6. Krisis Kepercayaan
Orde baru yang dapat melibatkan praktik KKN mengakibatkan Indonesia mengalami krisis kepercayaan masyarakat terhadap pemerintahnya. Krisis kepercayaan ini juga menyebabkan banyak investor menarik semua modal yang telah diinvestasikan di negara Indonesia, yang menyebabkan krisis yang berkelanjutan.
7. Krisis Hukum
Krisis hukum di negara Indonesia yakni selama era Orde Baru juga berkontribusi pada keruntuhan. Di mana sistem peradilan orde baru tidak dapat digunakan sebagai tolok ukur atau barometer untuk mengharapkan pemerintah bertindak adil atau sesuai dengan harapan masyarakat. Kondisi ini dapat menciptakan sisi ketidak percayaan terhadap masyarakat terhadap apa yang pada waktu itu hukum di negara Indonesia.
8. Tragedi Trisakti
Demonstrasi, yang telah diadakan dengan mahasiswa Trisakti bersama dengan staf pengajar dan kampus, dihadiri oleh lebih dari 10.000 siswa dan berlangsung pada tanggal 12 Mei 1988. Mereka pada dasarnya mendesak pemerintah untuk melaksanakan reformasi di semua bidang pemerintahan, politik dan bisnis yang ingin mengadakan sesi khusus MPR.

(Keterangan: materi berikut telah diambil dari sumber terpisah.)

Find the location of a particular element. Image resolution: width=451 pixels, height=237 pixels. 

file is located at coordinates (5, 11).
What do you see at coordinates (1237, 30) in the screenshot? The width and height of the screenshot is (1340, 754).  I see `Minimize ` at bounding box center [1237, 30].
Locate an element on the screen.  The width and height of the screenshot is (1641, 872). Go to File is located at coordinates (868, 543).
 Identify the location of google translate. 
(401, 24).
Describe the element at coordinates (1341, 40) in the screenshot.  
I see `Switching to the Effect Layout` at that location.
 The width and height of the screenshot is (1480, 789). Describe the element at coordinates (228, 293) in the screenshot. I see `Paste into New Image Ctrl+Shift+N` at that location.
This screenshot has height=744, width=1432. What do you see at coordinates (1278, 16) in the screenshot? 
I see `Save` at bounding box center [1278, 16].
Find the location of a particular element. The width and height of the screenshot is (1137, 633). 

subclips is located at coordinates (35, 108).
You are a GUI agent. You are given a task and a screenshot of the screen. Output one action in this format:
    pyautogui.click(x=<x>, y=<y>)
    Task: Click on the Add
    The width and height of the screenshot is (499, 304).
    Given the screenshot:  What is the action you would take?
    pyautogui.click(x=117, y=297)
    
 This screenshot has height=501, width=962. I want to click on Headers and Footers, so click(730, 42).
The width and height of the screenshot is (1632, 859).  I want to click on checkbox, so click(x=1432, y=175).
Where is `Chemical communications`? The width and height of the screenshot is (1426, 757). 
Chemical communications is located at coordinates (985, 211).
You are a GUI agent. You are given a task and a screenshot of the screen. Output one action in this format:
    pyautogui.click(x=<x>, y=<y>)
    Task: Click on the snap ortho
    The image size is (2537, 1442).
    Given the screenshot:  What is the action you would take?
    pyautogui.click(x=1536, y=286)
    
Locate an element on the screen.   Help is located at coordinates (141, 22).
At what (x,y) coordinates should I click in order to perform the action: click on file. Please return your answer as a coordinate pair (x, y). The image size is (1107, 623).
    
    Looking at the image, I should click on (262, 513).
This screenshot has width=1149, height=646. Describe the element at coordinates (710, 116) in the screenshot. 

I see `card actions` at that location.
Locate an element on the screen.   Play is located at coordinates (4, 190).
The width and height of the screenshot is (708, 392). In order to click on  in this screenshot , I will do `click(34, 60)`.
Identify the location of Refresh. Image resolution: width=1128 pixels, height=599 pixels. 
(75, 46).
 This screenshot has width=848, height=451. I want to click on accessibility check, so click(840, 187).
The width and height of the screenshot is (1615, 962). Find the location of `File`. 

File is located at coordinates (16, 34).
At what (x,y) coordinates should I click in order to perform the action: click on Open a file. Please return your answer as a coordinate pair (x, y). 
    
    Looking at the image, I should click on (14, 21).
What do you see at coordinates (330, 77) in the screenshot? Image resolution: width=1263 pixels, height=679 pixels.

9. Pola Pemerintahan Terpusat
Sistem dalam sebuah pemerintahan yang berpusat di satu tempat, di Jakarta sebagai pusat pemerintahan, memungkinkan semua pemerintah pusat untuk memainkan peran penting untuk mengatur terhadap masyarakat dengan cara keseluruhan.
10. Asas Bhinneka Tunggal Ika
Alasan terakhir ialah adanya penyimpangan dari sebuah prinsip terhadap kesatuan dalam keragaman, yang ditandai dengan diskriminasi di mana-mana di masa orde baru. Yang mencolok adalah diskriminasi pemerintah terhadap rakyat Tiongkok.